自分も職業訓練で塗装関係の仕事をしていたが、定期的に実施される職業病予防検診では問題なく過ごしてきた。吹き付け塗装作業では必ず活性炭入りの防塵マスクを装着して作業に当たるように指示したものであるが、室内での塗装作業では、排気装置である水洗ブースや、密閉した吹き付け専用の塗装乾式ブース内で作業は出来る。しかし屋外での作業では、作業者はマスクを装着しても環境を悪化させることは防止できない。問題となるのはむしろ有機溶剤臭の方であるが、塗装材料の研究開発で、殆どの塗料は水溶化して、有機溶剤の飛散を極力セーブ(抑制)している。
作業者にしてみれば防塵マスクやホースマスクで防御できたとしても、長時間粉塵の中での作業では身体によい影響は与えない。定期的な作業時間の報告と職業病検診は、労働安全衛生法で規定されている。
問題なのは、成分がはっきりとしている職業上での特定有害物質・粉塵ではない、黄砂、PM2.5やダイオキシンなどの光化学スモッグである。これらの物質と病気発生との因果関係ははっきりとはしていない場合も多い。また、発生原因や、環境悪化予測の研究は気流や地形、気候変動等と関連しているといわれている。地球規模の変化もありで、特定が困難なことも多く、研究途上にある。

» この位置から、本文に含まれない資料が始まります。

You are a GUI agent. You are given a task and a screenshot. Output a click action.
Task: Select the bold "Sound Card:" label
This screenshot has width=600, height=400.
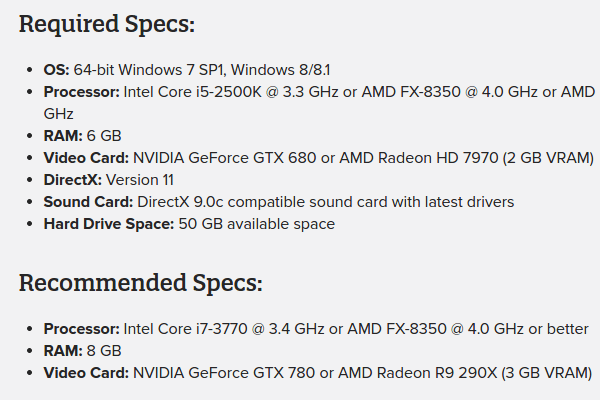pyautogui.click(x=88, y=202)
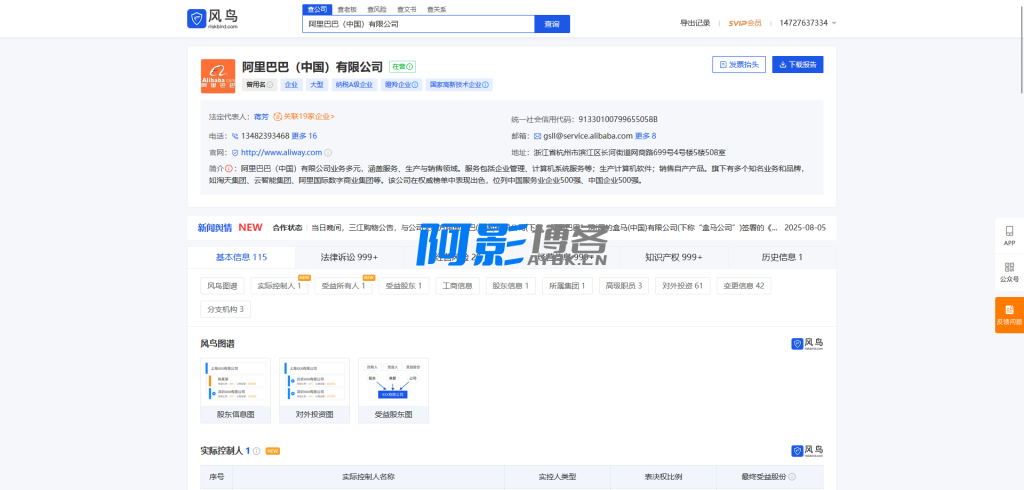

黄砂を除き、自然に発生するわけではないので、原因の究明や、発生源の管理が必要であることはいうまでもない。発生物質の保管や制限と共に、発生量の定期的計測と監視、報告義務を科し、違反した企業等には厳しい処罰や公表が科せられなければならない。
黄砂の場合には、人間や動物の健康被害(呼吸器疾患、感染症、喘息、アレルギー性鼻炎、結膜炎など)や日照の悪化、交通傷害、洗濯物や車の汚染、受信障害、精密工作機の不調等があるが、良い面もあり、土壌の改良で、黄砂によって運ばれたミネラル分が土壌を肥やし、農作物の成長に寄与する。また、海水にとけ込んで、プランクトンの餌ともなり、その連鎖が漁場を広げるという研究報告もある。(このシリーズ最終回です)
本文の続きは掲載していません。